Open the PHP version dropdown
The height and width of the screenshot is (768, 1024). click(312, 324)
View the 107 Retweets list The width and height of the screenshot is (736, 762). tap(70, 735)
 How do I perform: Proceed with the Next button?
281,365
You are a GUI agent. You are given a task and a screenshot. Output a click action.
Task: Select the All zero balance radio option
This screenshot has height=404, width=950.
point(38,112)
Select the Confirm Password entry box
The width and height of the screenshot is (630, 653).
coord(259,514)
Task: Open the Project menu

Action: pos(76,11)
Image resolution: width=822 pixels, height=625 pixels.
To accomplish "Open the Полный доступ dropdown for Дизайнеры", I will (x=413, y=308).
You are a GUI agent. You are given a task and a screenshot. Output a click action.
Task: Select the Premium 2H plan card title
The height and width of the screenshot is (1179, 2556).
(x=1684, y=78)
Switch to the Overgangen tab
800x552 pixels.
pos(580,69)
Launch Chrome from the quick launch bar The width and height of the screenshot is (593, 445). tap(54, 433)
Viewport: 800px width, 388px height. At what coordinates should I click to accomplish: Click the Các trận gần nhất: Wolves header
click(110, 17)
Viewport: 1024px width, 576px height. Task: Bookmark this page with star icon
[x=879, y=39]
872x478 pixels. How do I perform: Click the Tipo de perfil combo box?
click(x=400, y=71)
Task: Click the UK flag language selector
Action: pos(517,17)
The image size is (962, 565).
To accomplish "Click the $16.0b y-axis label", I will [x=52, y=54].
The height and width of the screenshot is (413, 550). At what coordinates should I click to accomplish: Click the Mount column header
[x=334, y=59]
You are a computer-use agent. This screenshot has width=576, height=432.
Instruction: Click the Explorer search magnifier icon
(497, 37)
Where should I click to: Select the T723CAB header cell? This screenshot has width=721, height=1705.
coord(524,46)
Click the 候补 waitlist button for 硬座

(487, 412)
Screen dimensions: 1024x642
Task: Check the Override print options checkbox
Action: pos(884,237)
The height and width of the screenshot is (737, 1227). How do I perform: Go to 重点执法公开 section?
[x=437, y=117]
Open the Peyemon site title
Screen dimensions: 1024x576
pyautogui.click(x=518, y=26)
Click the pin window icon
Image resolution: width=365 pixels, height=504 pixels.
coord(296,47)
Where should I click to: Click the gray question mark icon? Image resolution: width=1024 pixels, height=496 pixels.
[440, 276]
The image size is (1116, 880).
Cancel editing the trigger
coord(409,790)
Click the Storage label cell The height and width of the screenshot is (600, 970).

=======

Some of the data mentions "size". Copy every line where it does.

The image size is (962, 565).
The image size is (1116, 880).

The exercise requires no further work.